**WORKING DATA**

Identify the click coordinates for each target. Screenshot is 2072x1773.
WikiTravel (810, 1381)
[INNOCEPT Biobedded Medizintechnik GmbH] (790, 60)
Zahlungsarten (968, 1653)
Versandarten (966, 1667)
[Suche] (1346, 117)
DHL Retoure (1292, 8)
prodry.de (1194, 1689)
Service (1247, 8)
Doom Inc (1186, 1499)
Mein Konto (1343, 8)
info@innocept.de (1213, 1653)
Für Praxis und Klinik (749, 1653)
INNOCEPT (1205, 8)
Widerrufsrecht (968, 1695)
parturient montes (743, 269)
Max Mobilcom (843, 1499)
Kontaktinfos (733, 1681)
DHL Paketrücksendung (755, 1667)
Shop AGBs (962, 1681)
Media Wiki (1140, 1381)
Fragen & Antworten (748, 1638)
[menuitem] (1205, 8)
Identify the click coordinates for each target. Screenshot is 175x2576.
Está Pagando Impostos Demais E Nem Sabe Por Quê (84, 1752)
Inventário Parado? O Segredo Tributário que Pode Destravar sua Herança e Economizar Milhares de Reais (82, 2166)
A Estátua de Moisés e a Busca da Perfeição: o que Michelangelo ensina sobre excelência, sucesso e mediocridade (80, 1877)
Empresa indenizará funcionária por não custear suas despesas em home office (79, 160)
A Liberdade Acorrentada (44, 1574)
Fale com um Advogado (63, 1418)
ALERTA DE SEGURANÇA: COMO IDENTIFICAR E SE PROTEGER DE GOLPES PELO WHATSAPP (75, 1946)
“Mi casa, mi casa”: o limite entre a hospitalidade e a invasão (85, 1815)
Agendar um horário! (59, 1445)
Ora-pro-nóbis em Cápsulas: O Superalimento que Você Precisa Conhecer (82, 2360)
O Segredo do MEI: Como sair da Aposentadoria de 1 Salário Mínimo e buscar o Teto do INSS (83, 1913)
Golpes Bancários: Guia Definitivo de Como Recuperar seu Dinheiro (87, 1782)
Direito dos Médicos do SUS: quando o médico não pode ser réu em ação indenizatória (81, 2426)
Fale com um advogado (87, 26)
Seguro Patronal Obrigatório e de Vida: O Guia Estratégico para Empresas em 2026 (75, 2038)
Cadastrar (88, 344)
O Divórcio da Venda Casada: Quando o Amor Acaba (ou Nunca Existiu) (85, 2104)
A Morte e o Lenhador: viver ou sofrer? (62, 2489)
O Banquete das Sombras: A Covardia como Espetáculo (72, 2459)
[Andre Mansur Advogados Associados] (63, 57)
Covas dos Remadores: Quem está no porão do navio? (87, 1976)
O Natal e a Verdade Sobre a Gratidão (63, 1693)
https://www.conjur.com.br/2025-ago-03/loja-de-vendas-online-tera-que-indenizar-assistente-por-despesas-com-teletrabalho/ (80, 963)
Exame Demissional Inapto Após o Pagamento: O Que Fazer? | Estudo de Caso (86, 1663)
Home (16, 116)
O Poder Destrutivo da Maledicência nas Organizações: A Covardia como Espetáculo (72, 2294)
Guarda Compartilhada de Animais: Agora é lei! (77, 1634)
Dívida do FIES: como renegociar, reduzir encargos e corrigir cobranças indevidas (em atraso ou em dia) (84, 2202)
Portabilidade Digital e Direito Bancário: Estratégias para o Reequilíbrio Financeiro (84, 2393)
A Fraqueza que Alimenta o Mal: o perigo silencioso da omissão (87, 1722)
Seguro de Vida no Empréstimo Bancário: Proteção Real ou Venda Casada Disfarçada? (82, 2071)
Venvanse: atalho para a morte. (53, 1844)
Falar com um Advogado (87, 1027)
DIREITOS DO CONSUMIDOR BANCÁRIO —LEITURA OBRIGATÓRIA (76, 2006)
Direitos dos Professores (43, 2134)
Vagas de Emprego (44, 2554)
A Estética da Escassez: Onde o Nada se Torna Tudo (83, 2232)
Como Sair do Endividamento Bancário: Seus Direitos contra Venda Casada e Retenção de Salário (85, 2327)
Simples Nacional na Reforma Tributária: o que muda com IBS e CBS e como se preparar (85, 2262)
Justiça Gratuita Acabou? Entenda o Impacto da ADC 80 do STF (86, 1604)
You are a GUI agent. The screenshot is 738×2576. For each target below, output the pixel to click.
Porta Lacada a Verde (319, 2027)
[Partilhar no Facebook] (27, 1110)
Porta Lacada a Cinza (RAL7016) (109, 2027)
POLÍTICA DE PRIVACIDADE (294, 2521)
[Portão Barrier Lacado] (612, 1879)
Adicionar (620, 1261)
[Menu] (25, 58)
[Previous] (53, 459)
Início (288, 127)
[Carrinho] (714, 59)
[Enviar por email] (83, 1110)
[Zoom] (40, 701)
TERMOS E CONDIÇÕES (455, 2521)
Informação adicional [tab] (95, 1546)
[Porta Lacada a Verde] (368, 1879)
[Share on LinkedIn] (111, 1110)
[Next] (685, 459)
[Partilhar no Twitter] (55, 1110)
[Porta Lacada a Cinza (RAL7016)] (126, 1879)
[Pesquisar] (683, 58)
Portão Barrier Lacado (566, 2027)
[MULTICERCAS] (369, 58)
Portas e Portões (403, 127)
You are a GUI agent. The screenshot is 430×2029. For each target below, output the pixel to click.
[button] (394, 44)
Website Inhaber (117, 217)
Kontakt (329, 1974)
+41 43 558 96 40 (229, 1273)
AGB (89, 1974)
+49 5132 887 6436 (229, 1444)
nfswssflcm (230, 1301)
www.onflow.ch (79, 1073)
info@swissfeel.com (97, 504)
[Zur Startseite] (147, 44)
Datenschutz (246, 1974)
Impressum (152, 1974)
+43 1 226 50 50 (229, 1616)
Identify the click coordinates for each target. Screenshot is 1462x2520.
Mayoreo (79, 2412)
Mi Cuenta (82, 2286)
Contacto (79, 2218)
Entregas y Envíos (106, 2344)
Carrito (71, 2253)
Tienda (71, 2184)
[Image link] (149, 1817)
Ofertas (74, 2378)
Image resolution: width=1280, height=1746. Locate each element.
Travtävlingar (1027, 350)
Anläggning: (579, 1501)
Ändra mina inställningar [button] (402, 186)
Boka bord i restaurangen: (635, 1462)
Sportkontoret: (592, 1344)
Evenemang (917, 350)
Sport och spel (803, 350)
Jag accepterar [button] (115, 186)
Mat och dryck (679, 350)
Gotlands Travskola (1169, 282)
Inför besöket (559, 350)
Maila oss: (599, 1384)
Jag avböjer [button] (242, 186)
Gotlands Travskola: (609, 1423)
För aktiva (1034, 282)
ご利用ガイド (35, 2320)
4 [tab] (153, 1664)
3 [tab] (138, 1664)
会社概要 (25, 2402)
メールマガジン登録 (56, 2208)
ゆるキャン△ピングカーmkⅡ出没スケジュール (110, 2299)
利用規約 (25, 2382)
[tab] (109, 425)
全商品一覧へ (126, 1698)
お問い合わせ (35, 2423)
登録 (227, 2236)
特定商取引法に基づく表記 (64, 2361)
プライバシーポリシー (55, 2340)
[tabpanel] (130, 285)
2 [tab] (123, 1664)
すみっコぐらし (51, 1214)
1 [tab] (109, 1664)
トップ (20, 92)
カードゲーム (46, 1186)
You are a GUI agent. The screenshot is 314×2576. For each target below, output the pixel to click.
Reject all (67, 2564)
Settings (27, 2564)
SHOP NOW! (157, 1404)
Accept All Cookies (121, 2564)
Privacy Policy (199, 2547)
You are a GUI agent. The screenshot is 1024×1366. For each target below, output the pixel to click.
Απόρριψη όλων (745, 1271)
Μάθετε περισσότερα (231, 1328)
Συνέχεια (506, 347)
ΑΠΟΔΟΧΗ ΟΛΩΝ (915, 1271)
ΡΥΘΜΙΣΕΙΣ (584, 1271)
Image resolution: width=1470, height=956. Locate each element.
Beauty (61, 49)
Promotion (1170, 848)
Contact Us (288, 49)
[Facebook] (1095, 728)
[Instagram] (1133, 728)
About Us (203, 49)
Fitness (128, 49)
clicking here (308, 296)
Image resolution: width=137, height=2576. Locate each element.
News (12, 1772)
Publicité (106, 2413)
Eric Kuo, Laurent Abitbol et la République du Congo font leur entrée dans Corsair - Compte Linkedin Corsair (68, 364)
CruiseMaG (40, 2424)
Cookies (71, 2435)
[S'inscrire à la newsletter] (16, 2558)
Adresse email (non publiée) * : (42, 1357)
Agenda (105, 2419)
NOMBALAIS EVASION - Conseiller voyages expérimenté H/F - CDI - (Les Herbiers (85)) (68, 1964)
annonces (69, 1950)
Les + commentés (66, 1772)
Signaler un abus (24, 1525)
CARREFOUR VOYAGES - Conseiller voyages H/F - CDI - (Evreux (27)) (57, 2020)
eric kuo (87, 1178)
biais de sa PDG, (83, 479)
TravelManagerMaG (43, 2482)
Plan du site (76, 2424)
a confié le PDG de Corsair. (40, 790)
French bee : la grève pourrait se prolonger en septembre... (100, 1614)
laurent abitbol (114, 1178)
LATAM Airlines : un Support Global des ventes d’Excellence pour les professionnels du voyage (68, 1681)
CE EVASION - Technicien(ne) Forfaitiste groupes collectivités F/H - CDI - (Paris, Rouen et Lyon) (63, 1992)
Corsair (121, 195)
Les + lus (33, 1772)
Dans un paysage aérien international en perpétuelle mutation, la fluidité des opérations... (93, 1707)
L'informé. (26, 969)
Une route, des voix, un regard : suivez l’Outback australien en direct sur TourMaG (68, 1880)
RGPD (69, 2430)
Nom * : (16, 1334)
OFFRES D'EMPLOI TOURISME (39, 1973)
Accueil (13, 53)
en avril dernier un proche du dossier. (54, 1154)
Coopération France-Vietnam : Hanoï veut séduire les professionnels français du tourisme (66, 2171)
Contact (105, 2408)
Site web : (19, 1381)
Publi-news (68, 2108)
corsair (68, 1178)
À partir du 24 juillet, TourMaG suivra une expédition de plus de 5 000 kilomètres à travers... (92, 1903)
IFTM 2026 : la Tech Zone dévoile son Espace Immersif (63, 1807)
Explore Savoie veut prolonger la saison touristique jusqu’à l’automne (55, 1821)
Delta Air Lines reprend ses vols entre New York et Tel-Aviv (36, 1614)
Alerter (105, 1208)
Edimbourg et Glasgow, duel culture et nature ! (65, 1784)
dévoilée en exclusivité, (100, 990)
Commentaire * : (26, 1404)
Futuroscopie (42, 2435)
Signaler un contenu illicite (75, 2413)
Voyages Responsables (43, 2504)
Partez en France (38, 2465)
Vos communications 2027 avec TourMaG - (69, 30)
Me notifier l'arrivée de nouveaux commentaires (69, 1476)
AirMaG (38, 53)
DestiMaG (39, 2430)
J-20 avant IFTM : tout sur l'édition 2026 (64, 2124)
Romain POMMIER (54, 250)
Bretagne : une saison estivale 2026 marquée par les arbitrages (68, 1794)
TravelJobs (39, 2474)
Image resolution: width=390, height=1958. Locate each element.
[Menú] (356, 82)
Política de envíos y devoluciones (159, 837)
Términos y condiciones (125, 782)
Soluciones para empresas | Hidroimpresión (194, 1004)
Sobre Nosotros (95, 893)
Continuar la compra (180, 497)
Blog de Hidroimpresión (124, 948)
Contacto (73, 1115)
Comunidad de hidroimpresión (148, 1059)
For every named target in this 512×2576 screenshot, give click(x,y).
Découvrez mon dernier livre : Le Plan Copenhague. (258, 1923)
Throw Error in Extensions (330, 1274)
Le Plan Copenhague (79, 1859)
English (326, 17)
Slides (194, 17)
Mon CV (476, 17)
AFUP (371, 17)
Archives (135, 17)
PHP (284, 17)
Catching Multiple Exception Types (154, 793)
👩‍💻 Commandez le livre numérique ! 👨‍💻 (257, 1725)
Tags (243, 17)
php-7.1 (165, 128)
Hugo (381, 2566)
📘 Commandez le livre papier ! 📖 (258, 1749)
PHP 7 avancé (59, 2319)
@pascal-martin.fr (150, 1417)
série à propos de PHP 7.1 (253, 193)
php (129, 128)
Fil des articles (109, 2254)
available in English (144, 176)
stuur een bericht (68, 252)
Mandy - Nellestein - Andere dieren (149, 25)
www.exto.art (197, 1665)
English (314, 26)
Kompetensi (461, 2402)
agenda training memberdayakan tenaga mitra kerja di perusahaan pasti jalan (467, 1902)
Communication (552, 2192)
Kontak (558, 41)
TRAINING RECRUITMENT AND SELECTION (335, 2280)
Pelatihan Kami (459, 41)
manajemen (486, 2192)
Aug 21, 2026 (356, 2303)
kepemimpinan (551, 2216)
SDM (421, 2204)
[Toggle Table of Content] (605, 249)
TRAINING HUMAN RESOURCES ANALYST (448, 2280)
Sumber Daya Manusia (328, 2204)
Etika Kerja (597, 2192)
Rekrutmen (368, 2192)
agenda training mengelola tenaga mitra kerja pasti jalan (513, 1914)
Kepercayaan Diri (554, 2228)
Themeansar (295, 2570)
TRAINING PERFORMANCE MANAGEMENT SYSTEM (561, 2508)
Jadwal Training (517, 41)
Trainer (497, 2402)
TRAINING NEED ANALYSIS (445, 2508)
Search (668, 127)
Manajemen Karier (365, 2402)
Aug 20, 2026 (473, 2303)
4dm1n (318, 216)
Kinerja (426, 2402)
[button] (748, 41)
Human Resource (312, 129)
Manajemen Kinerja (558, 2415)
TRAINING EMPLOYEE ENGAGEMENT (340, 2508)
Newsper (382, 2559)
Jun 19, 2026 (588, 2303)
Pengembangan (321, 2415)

**EXERCISE PROMPT**
Could you reproduce exactly the lines of the entries above, from the one with "Corsair (121, 195)" through the one with "À partir du", and nothing else?

**EXPECTED OUTPUT**
Corsair (121, 195)
Les + lus (33, 1772)
Dans un paysage aérien international en perpétuelle mutation, la fluidité des opérations... (93, 1707)
L'informé. (26, 969)
Une route, des voix, un regard : suivez l’Outback australien en direct sur TourMaG (68, 1880)
RGPD (69, 2430)
Nom * : (16, 1334)
OFFRES D'EMPLOI TOURISME (39, 1973)
Accueil (13, 53)
en avril dernier un proche du dossier. (54, 1154)
Coopération France-Vietnam : Hanoï veut séduire les professionnels français du tourisme (66, 2171)
Contact (105, 2408)
Site web : (19, 1381)
Publi-news (68, 2108)
corsair (68, 1178)
À partir du 24 juillet, TourMaG suivra une expédition de plus de 5 000 kilomètres à travers... (92, 1903)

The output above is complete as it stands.